* _Required action_:
Copy, from the entries below, each line where the word "screenshot" can be found.

[Source data]
···

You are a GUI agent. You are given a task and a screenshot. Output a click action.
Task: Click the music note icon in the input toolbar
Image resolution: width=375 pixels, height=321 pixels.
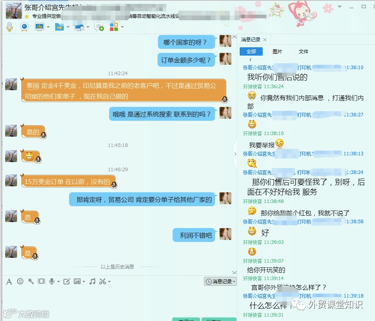point(92,281)
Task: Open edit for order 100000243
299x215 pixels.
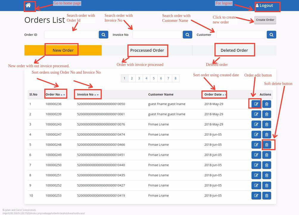Action: 256,124
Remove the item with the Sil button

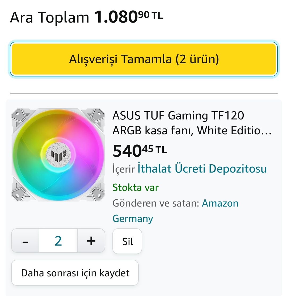click(127, 241)
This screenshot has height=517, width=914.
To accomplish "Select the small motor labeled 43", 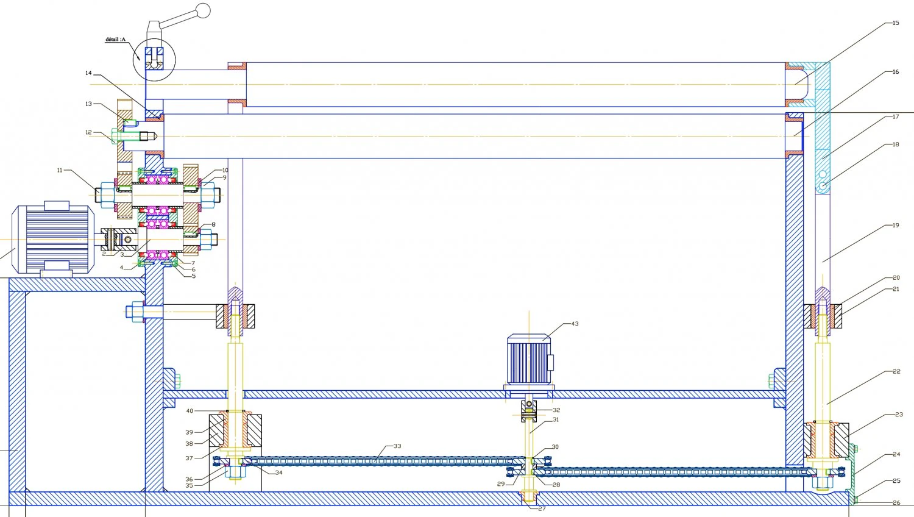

···

* _Written answer_:
You are a GUI agent. You are given a task and a screenshot. Output a click action.
This screenshot has height=517, width=914.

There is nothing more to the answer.